Don de poeta
Llegó, por fin, el reconocimiento a Octavio Paz y con él la afirmación también de un trans-español oreado por las dispares culturas del mundo, captadas en una afinidad cuyo secreto común es, sin duda, don del poeta.Es un reconocimiento irradiante. Ningún continente, en efecto, como el americano viene a reunir tanta pluralidad y esfuerzo, en sus más verdaderas voces, por pronunciarse. Y por hacerlo en tensión con el Norte práctico y eficaz en tantos sentidos que el hecho de ganarle la mano, por una vez más, en el artístico, produce una compensación jubilosa.
Octavio Paz ha sabido guardar los ecos de las huellas primeras europeas, españolas, en su tierra; de la tensión, asimismo, entre la América anglosajona y la latina, y ha ofrecido una visión impecable del mexicano en su Laberinto de la soledad.
No es casual apuntar un ensayo a propósito del poeta; con dicha mención se atiende al papel de soporte que la dimensión discursiva y de aireamiento cultural ocupa en la producción del gran autor hoy galardonado.
Indagador de la palabra y buceador en sus resonancias hacia un sentido que procura superarlas, dejándolas en la virtualidad de sus íntimas correspondencias.

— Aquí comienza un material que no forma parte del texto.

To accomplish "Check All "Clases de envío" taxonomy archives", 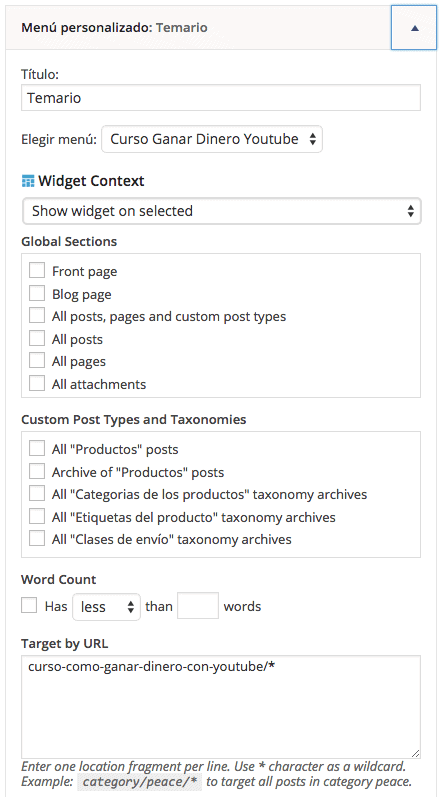I will tap(37, 538).
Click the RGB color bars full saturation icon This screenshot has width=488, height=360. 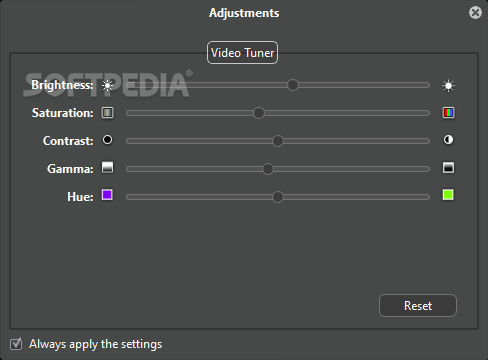tap(448, 113)
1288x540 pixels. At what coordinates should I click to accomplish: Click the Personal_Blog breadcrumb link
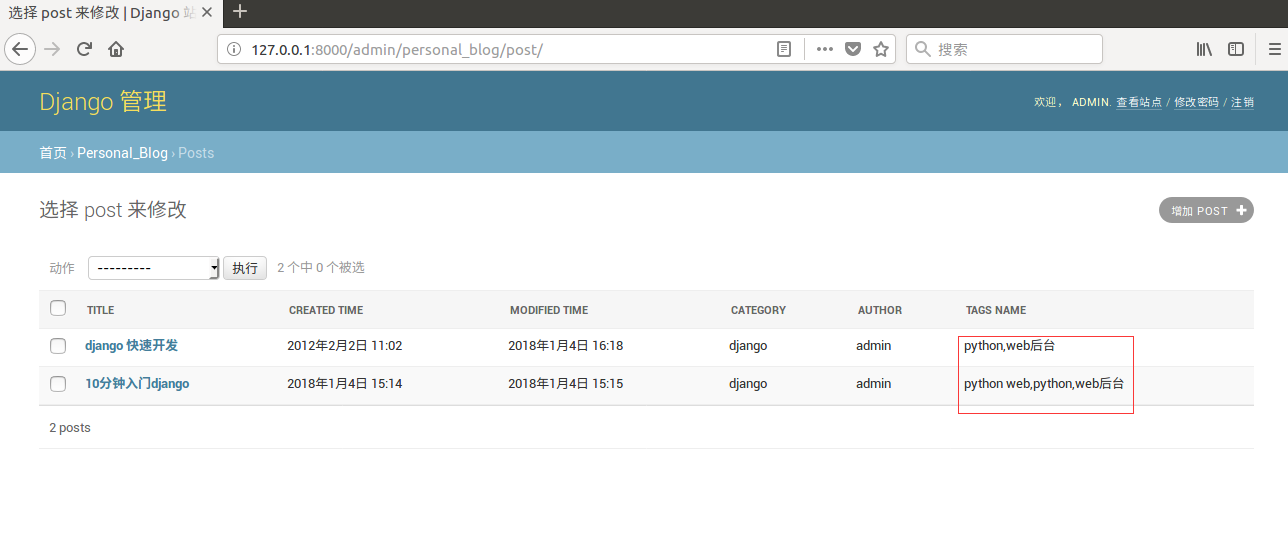[122, 153]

Conciencia precisa de sus combinaciones. Esta dimensión de conocedor sensible y sutil se acompaña de dos factores que enriquecen la producción y hacen de ella un balance poético del siglo: la experiencia y la entrega a las mentalidades más diversas.
Ladera este, por ejemplo, es uno de los pocos libros occidentales que saben sintonizar con la cultura de la India hasta el punto de "asociársela" en poemas como Viento entero y Domingo en la isla de Elefanta.
Octavio Paz se convierte así en una suerte de escritor docto, capaz de la especulación teórica, comentarista agudo de relaciones entre poesía y pintura (Miró, Magritte ... ) y creador poético paradigmático gracias, sobre todo, al poema Piedra de sol (1957), por lo que tiene de recapitulación selectiva o filtro, mejor, de sus experiencias y producción previas.
Guerra civilLo existencial y la obra confluyen en los casi 600 versos del poema. Significativamente, en la parte central, la evocación emplaza la guerra civil española. Pero el hombre en el poeta gira entre los elementos y sufriendo los embates de la escisión del vivir contemporáneo, entre la enajenación y el deseo de volver cada vez con mayor intensidad al punto de la máxima concentración.
La figura del yo es una tensa indefinición entre la disolvencia y el propósito , que se frustra en la misma reiteración de comprenderse; el hombre es tránsito orgullosamente efímero de entender la vida como fruto y absorción sensuales.
La huella de Darío (lejos... pero sabiamente inserta a veces, como en Viento entero) y de las vanguardias, y del Eliot aventador desde su tierra baldía de las ciudades sin dueño, se articula en Octavio Paz con virtuosismo estructural.
Piedra de sol acaba y empieza como un retazo en vilo extraído de un precipitado mental insomne. El final reitera el principio. Las palabras llevan a las palabras.
Aparte de tantos ensayos extraordinarios, El arco y la lira y Los hijos del limo suponen referencias imprescindibles para la circulación elemental de cualquiera interesado en las letras.
La vinculación con el romanticismo, la evaluación del modernismo en el segundo título permiten volver a viejas reflexiones con redoblado vigor. Ese carácter de agitación interdisciplinar hace de Paz uno de los Nobel más representativos como emblema del poeta y del intelectual, testigo de su momento y avizorador de los cambios en la historia.
Lo testimonial y lo profético se han fundido en una figura que me recuerda unos versos de Gabriel Ferraté: "Oh Borges, oh Lowell, oh patricis americans". Con el aroma del Nobel Paz ha ascendido ya a patriarca de las letras occidentales.